Yazarların kabul ettiği varsayımlardan biri de ülkelerin gelişiminde iç dinamiklerin belirleyici olduğu. Genel bir prensip olarak yerinde bir varsayım diyebiliriz. Ancak kitapta sözkonusu edilen çoğu Afrika ve bazı Asya ülkesi için bu varsayımın yerinde olmadığını söyleyebiliriz. Zira bizzat kitapta sömürgeciliğin sözkonusu ülkelerde siyasal, toplumsal ve ekonomik yapılara zarar verdiği ve toplumsal gelişimi olumsuz etkileyen kısırdöngüye sebep olduğu çeşitli örneklerle izah ediliyor.

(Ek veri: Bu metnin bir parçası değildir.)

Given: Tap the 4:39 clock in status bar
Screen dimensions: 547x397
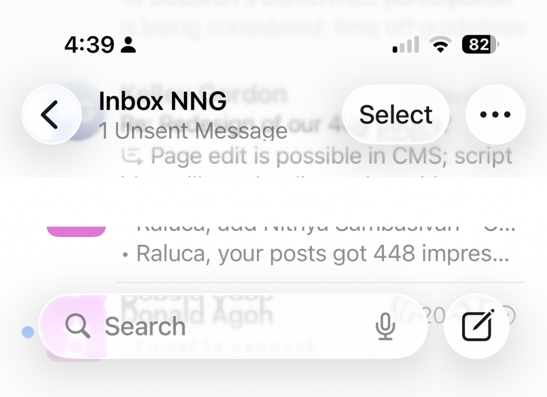Looking at the screenshot, I should (89, 45).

Yazarların, kendi düşüncelerini izah için tarihi dikkat çekici bir şekilde kullandıklarını söyleyebiliriz. Ancak Venedik ve Osmanlı tarihi ile ilgili izahların yetersiz olduğunu söyleyebiliriz. Venedik’in çöküşünün sadece alt sınıfların üst sınıflara tırmanmasına izin veren commenda sözleşmelerinin yasaklanması veya “Büyük Konsey”in diğer toplumsal gruplara kapatılması gibi toplumsal değişimin durdurulmak istenmesiyle izah edilmesinin yetersiz olduğu açık. Zira XVI. yüzyıl ve sonrası gelişmeler sadece Venedik’i değil, tüm Akdeniz dünyasını olumsuz etkilediği bir mütearife.

Tabi bunlar dışında başka konulardan da bahsedilebilir. Ama bu kadarla yetinerek sadece bir hususa dikkat çekeceğiz. Somut tarihsel örnekler üzerinden konu çok güzel ve çarpıcı örneklerle anlatılmış. Tocqueville’nin Amerika’da Demokrasi eserini daha yeni okudum. Kitabı bitirince kendi kendime ‘nihayetinde bildiğimiz liberal tezlerden farklı veya yeni bir şey var mı?’ diye sormadan geçemedim. Cevap ise net: “Hayır.”